On 01/06/12 02:31, Loui Chang wrote:
On Thu 31 May 2012 09:56 -0300, Hugo Osvaldo Barrera wrote:
On 2012-05-31 08:10, Phillip Smith wrote:
On 31 May 2012 17:38, Jelle van der Waa <jelle@vdwaa.nl> wrote:
When I first though about it, I wanted to say "why not", it doesn't hurt the functioning of the normal i686,x86_64 packages.
I thought the same, but after thinking more... While AUR is "unsupported", the project/site is still an official item.
In my mind, it doesn't make sense to include unofficial platforms in official infrastructure, supported or not.
We don't encourage documentation of other platforms in our wiki (do we?)
While I'd wish this weren't true, your argument does make perfect sense, so I guess it's best to keep AUR clear of these architectures.

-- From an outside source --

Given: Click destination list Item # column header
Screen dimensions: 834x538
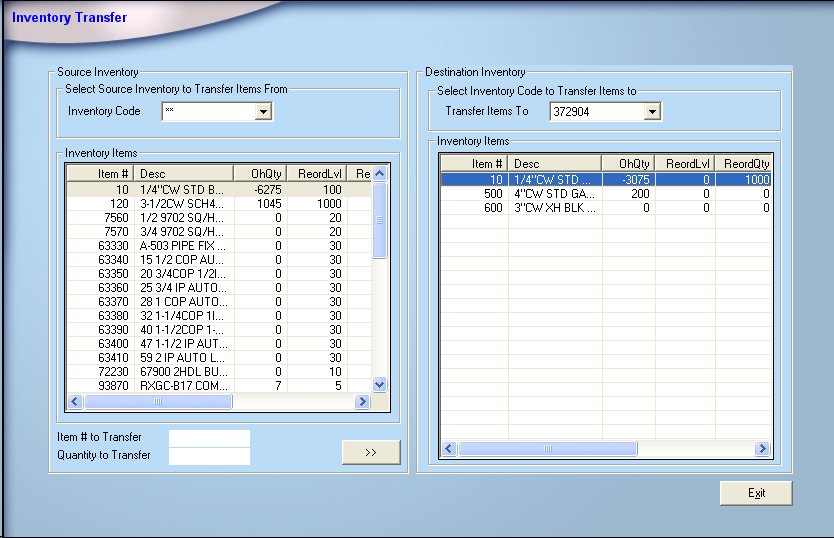Looking at the screenshot, I should (x=474, y=164).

I'm not a TU, but I actually think allowing other architectures in the PKGBUILDs is a Good Thing. The AUR is supposed be be a place of less-restricted user contribution - where packages (and/or architectures?) that developers are not interested in can be submitted.
Sure it's not a problem or against the rules. I'm just afraid that ARM users will use the AUR and then complain that stuff doesn't work. As I have seen with for example archbang and archlinuxarm questions on #archlinux.
It may be a bit of chicken-and-egg, though. The ppc/arm userbase might grow if arch is seen stable enough and seems to have sufficient packages, possibly making it worth being supported, but the lack of infrastructure won't make that so possible.